С этими словами Тамара отпросилась у начальства и поехала домой, в расчёте, что даже управится минут за тридцать, и по возвращению доделает отчёт, и не надо будет сидеть по окончанию рабочего времени.
Но вернуться ей на работу, было не суждено. Дома её ждал сюрприз.
Вошла в квартиру, она посмотрела в шкафу прихожей, но плащика не обнаружила, ещё и не подумав, куда она его могла убрать и убирала ли, а в квартире раздавались необычные звуки. Не осознавая, что это такое, зная, что в доме никого не должно быть, она с трепетом и с опаской пошла на звуки, и обнаружила, что звуки доносились из спальни и характерные тому, о чём можно подумать. И она открыла дверь. 
И то, что ей преподнёс муж, её не то, что бы удивило, застав его, прыгающим на соседке Зиночке, о его изменах она догадывалась, но одно дело догадываться, в другое дело застать в своей спальне, и это её шокировало.
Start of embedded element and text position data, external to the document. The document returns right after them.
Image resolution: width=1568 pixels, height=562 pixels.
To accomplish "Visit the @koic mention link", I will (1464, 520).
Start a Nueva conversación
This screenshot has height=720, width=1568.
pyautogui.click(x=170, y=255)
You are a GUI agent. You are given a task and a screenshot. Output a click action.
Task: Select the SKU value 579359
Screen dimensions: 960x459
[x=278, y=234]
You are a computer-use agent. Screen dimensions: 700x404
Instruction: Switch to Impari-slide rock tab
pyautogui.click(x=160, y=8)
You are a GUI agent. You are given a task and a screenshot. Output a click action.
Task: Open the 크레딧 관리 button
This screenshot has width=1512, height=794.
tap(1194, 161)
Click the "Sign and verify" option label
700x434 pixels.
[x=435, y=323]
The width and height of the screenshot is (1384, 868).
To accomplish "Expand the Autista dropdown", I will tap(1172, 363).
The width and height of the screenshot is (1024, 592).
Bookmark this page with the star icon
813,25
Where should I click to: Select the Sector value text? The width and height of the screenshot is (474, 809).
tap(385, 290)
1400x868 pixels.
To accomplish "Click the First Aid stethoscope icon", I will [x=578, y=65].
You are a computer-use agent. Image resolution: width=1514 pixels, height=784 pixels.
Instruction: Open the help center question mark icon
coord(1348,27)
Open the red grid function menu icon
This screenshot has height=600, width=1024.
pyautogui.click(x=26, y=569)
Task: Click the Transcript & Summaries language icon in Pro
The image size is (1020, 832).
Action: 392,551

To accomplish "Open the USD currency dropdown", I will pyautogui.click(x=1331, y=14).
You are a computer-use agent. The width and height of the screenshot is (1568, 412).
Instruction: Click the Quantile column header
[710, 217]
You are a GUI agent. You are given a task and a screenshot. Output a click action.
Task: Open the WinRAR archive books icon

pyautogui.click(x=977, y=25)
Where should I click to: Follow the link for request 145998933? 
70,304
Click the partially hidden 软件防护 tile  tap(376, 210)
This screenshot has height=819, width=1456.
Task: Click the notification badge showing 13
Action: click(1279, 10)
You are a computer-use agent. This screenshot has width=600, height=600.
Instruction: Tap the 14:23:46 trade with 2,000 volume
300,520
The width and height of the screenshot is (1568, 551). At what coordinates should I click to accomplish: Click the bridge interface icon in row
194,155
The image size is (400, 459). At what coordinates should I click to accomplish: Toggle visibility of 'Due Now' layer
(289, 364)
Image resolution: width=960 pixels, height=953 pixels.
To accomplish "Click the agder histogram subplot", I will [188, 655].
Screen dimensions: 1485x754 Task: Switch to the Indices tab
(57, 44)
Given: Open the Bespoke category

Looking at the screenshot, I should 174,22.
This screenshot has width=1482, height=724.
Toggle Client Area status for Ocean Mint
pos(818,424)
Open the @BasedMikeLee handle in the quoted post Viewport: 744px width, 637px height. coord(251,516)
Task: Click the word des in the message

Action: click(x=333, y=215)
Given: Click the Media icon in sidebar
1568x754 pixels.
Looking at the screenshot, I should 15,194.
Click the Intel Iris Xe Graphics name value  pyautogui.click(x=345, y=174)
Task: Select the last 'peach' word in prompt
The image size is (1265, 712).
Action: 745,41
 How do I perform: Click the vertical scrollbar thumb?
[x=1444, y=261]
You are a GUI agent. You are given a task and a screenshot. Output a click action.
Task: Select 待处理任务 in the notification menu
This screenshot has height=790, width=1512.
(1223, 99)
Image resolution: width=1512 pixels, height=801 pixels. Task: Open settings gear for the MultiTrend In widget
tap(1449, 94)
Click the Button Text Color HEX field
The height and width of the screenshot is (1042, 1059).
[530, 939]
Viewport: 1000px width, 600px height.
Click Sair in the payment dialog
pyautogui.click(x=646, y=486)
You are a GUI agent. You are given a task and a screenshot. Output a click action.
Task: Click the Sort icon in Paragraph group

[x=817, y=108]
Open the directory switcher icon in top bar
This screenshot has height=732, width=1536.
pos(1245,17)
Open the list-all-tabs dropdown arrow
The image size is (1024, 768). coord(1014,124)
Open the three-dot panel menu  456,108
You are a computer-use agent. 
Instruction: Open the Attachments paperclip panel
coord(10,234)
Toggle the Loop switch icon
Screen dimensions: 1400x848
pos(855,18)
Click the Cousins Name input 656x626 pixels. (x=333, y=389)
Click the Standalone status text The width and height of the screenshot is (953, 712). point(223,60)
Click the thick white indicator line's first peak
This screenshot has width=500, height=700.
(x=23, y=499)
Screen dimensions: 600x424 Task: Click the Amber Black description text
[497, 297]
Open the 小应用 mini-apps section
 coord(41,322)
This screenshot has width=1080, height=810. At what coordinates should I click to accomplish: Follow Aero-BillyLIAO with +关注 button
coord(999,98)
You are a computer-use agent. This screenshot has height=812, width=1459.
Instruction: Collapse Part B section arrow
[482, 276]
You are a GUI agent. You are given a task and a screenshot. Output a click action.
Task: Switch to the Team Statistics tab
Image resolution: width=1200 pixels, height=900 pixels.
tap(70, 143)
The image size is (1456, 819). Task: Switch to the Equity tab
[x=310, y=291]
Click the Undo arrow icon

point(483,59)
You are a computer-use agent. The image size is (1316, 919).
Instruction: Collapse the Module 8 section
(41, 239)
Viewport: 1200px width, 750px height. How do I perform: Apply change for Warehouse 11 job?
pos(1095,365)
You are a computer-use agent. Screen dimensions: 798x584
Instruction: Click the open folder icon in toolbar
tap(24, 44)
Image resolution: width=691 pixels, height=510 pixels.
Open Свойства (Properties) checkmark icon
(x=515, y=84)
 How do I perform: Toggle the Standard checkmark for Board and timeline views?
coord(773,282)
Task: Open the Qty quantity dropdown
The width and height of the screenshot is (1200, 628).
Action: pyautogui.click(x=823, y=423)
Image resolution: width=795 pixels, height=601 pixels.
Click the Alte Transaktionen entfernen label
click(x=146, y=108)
Она вскрикнула, увидев такое неприятное, гадкое зрелище, всё внутреннее её ухнуло вниз, и она едва не задохнулась от накрывшей её волны омерзения и с трудом сдержала рвотный позыв. Она всё же быстро справилась со своим состоянием, но прекратилось ощущение полёта, которое она ощущала уже много лет и не зависимо от разных ситуаций, и даже оскорбления мужа не могли прекратить её полёт сердца, но скорее её души. А здесь явный удар.
Удар в сердце. Или всё же по её гордости, её чувству, её своему убеждению, что у неё с мужем всё хорошо? А он повернул голову к ней, вдруг застонал, сгрёб Зинкины плечи, сжав их, произнёс.

– Тамара, помоги.
Прохрипел он и остался с широко открытыми глазами и как бы они Тамаре увиделись остановившими.
Словно робот, она подошла к тумбочке, взяла его таблетки и выкорчевала из оболочки, сунула ему в рот. Куда там попало, её не заботило. Первая помощь оказана, хотя чувствовала его фальшь.
Эти таблетки всегда лежали у него на тумбочке, но никогда не видела, чтобы он их принимал. А может и принимал, вот только она не знала, он ведь всегда хотел казаться высокомерным и вечным, с ним ничего никогда ничего не случится, он здоров, как всегда.
Но тогда почему эти таблетки лежали здесь? Знать она не могла, а спросить, не спрашивала, чтобы лишний раз не попасть под его циничный взгляд.
И вот здесь бы ей надо толи засмеяться, толи заплакать, но на удивление самой, она отчего-то стала спокойной. А может, и нет, ей как-то не понятно свое состояние, в этот момент она испытывала какой-то букет чувств.
Какое-то не понимание и омерзение, и жгучая обида на Зинку, которая прикидывалась хорошей соседкой, и даже навязывалась в подруги.
В ней наступила какая-то отрешённость, и ещё почему-то ей стало невыносимо брезгливо от того, что дотронулась до него.  И она стала вытирать руки салфеткой, упаковка которых лежала всегда на тумбочке, пальцы стала тереть, как бы стирая с них то омерзение, до которого она дотронулась. Внутри неё прошла дрожь, она передёрнула плечами, внедряя ощущение в себя, как она сбрасывает с себя всю эту гадость, мерзость, заодно и отношения с мужем. И почувствовала, как она действительно ощутила полёт сердца, слабый, но полёт.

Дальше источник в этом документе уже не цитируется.